Cualquier otra en su situación estaría rogando, llorando, suplicando. Pero Kiara Morelli no. Ella prefiere incendiarse antes que inclinar la cabeza.
Y eso… Me irrita. Y me enciende.
—Una maldita preciosidad —murmuro solo, en voz baja para que nadie me escuche.
Me gusta. Tiene esa energía que me empuja al borde del precipicio.
Lo único que no sé todavía es si quiero empujarla al vacío… o saltar con ella.
No puedo sacármela de la cabeza desde el instante en que la vi. “El operativo fue un éxito, ya la tenemos”, me dijo Mateo. Fui a verla, porque necesitaba saber si era ella, solamente la había visto en fotos. Y en el momento exacto en que entré, pensé: esas fotos no le hacen justicia.
Es asquerosamente hermosa. Su cabello negro, tan oscuro como la noche misma. Esos ojos verdes esmeralda enormes, los más bonitos que vi en mi vida. Y su cuerpo… uff. La atraparon justo cuando salía con sus amigas, vestida para matar: un vestido negro corto que dejaba sus piernas interminables al descubierto, y un escote profundo que realzaba sus pechos perfectos.
Qué inconveniente, pensé. Maldita sea.
Se veía asustada, llorando, pero no dejé que se me notara nada. Me obligué a parecer frío e indiferente. La miré fingiendo desagrado y le dije cortante:
—No te haré daño… mientras tu padre cumpla.
—¿¡Qué demonios quieres?! ¡Libérame ya mismo! ¡Maldito hijo de puta! —gritaba mientras se retorcía entre dos de mis hombres que intentaban contenerla.
—Déjenla atada —ordené, sin mover un músculo—. Hasta que se calme, no la suelten.
Cerré la puerta escuchando sus gritos y sus insultos. Y sonreí.
Si ella supiera lo que me provoca eso… no sería tan insolente.
Después me quedé mirándola por la cámara oculta que tenemos en esa habitación. Estuvo horas atada, hasta que prometió no luchar más. Recién entonces la desataron.
Maldita princesa de papá.
Seguro está acostumbrada a que todos le obedezcan, a mandar y a que nadie le contradiga. Con el poder de su padre y el terror que infunde, no me sorprende el carácter de su “niña”.

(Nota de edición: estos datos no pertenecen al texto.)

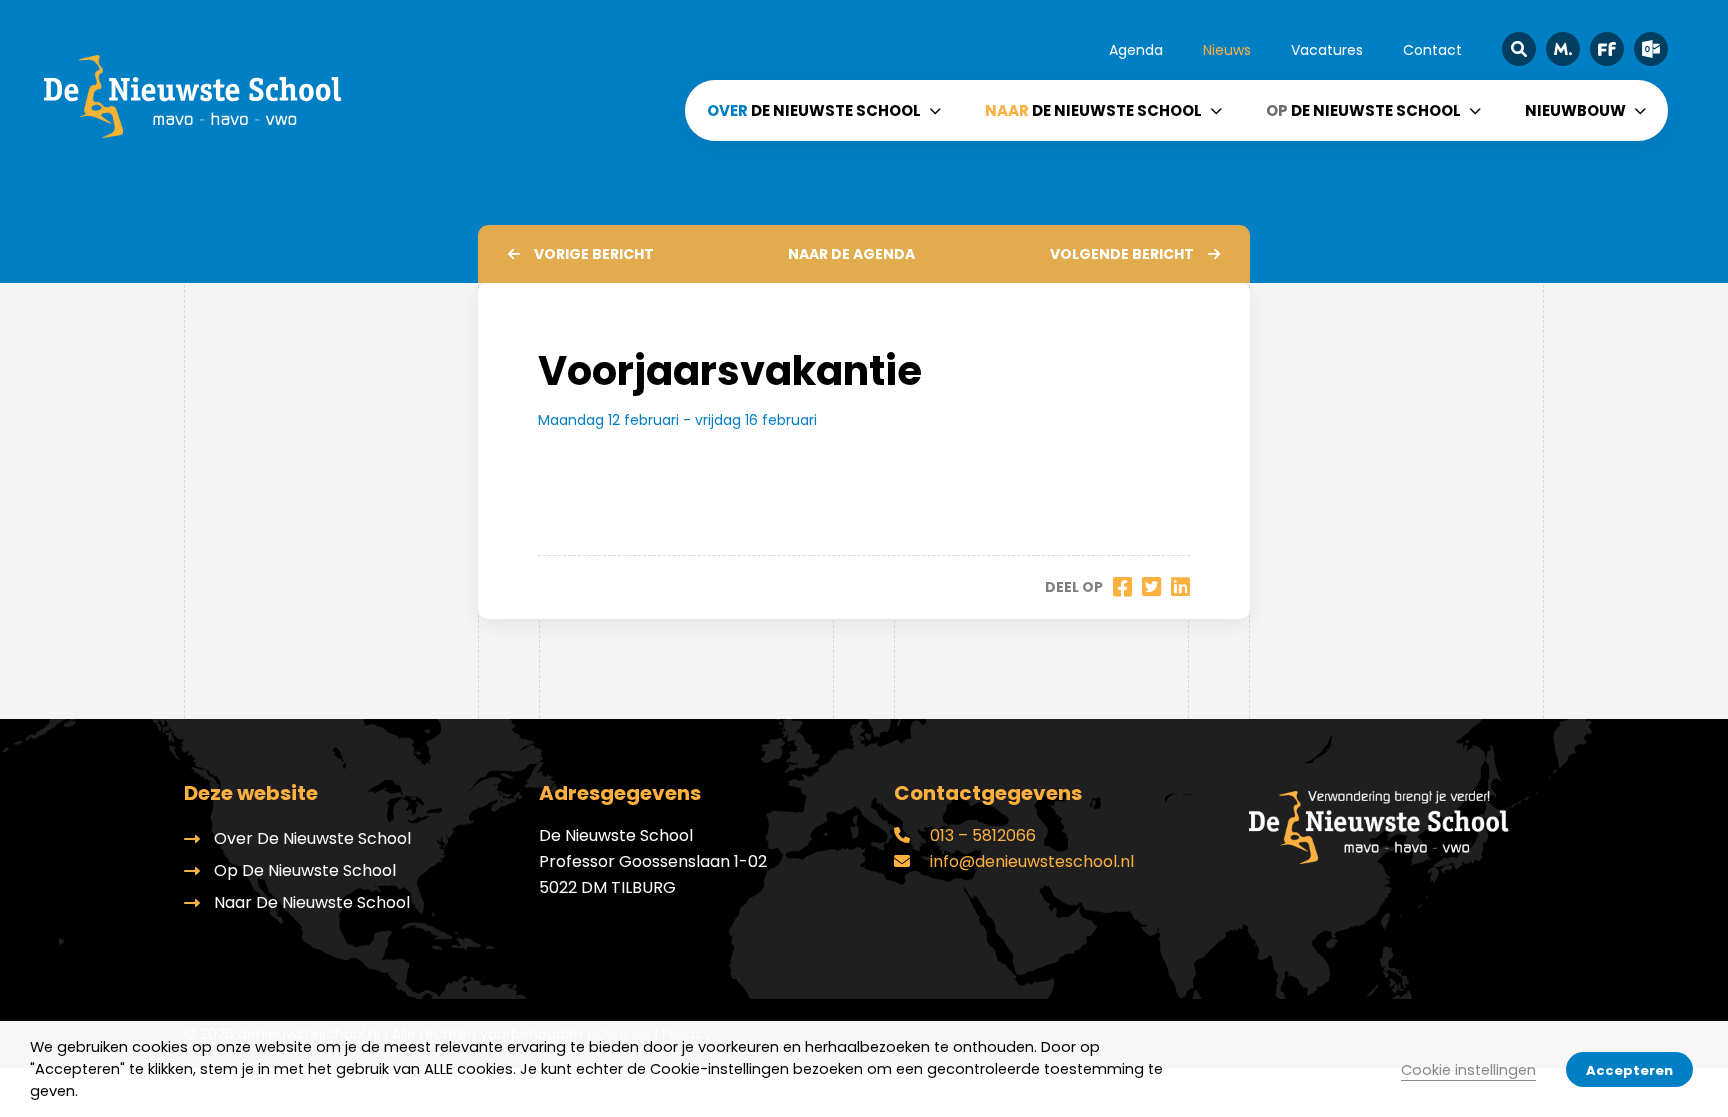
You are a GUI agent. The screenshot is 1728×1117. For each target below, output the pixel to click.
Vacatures (1327, 50)
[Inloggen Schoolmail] (1651, 49)
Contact (1432, 50)
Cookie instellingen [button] (1468, 1070)
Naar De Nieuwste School (312, 902)
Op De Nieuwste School (305, 870)
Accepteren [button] (1629, 1070)
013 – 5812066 (981, 835)
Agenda (1136, 50)
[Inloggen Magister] (1563, 49)
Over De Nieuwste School (312, 838)
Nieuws (1227, 50)
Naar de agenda (851, 254)
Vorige (594, 254)
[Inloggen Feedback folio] (1607, 49)
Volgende (1122, 254)
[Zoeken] (1519, 49)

El teléfono sonó y me arrancó de mis pensamientos. Yo estaba en mi oficina, rodeado de papeles y pantallas de una de nuestras empresas.

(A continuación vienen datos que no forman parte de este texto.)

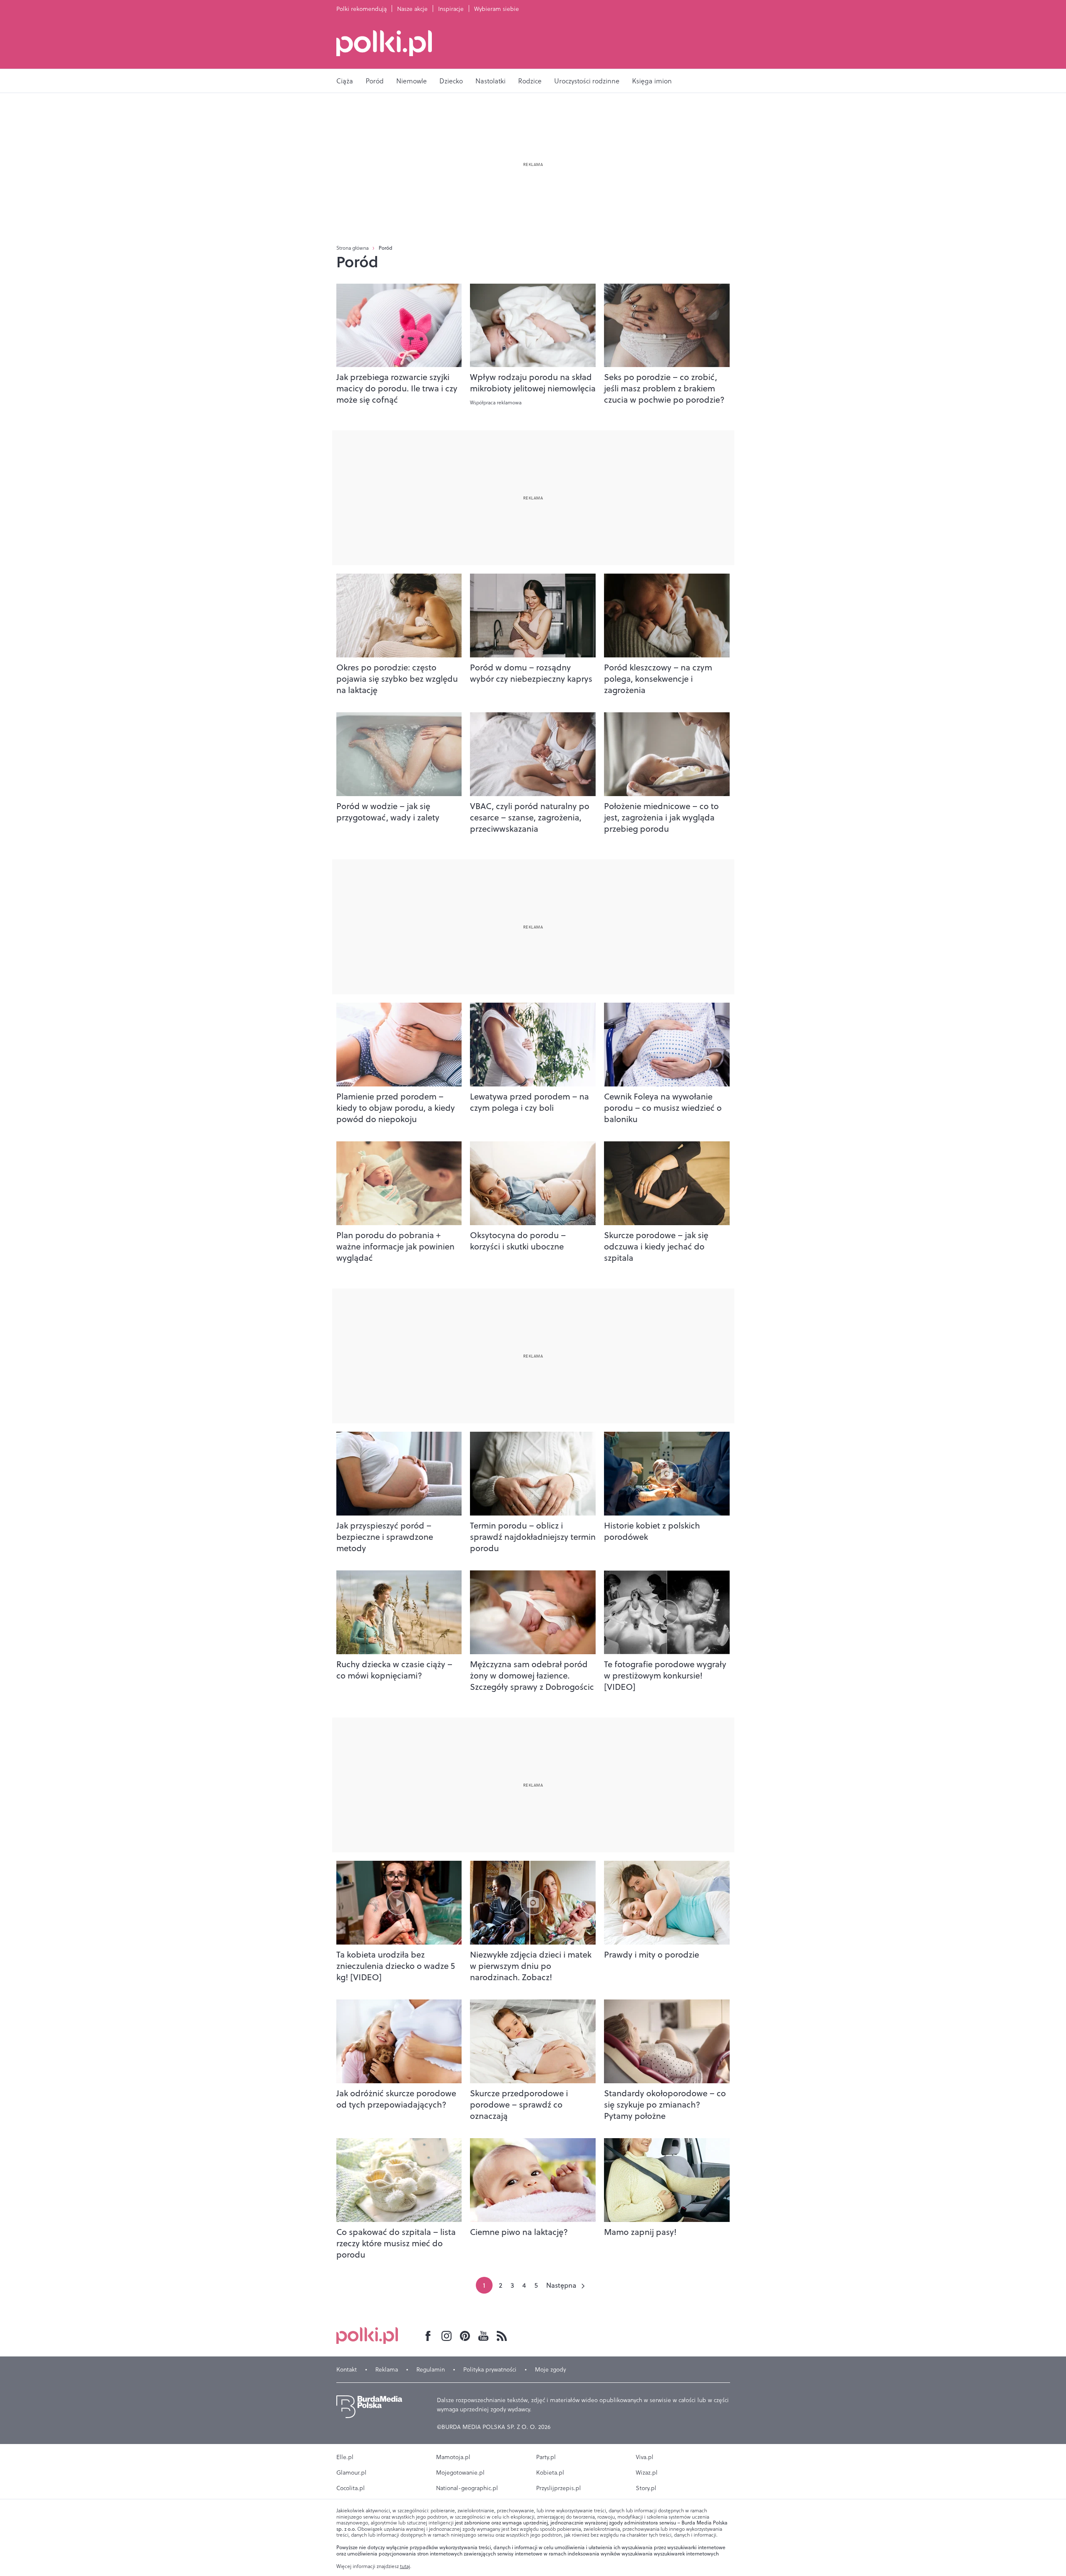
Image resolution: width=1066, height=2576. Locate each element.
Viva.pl (644, 2457)
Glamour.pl (351, 2472)
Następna (561, 2285)
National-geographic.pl (467, 2488)
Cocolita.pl (350, 2488)
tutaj (405, 2566)
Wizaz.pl (647, 2472)
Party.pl (546, 2457)
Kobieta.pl (550, 2472)
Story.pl (646, 2488)
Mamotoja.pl (453, 2457)
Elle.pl (345, 2457)
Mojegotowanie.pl (460, 2472)
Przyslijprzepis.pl (558, 2488)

—Luca —dije, atendiendo el interno.
—Tu padre —anunció Jana, mi secretaria—. ¿Te lo paso?
—Por supuesto —respondí, aunque pensé: maldición, va a presionarme otra vez.

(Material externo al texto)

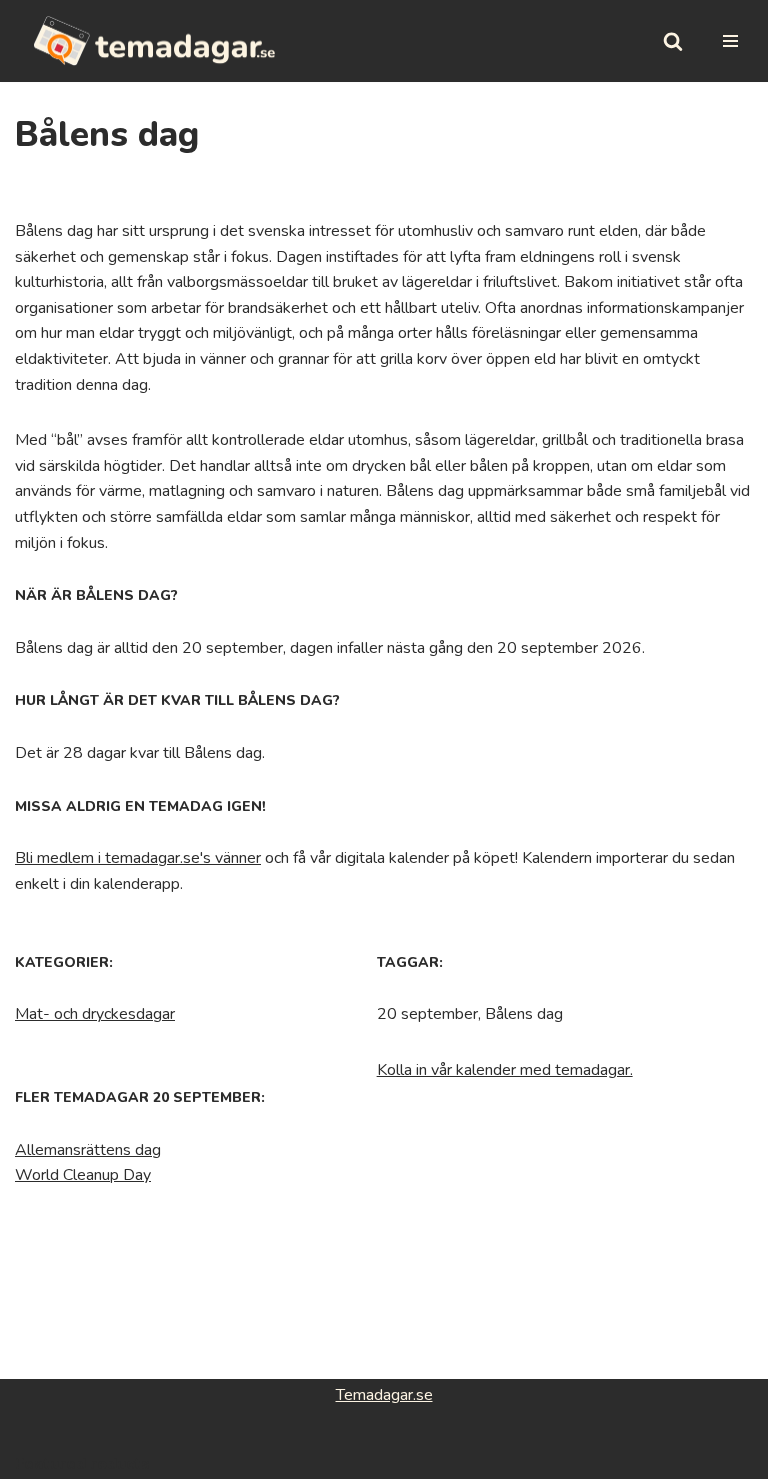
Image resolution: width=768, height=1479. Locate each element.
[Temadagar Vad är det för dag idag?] (155, 41)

—Luca —dijo mi padre con esa voz autoritaria que siempre usó para aplastarnos.
—Padre. Nos estamos ocupando del asunto, ya te lo dije. Déjalo en mis manos.
—Quiero que mañana te reúnas con Morelli y le lleves un… cómo decirlo… souvenir de su hija.
Mi estómago se hundió.
—¿A qué te refieres? —pregunté, aunque ya lo sabía.
—Sabes perfectamente a qué me refiero.
—Pero…
—Sin peros. Lo considero hecho. Mañana, Luca. Ni un día más.
Y cortó.
—Maldición —gruñí, golpeando la mesa con fuerza.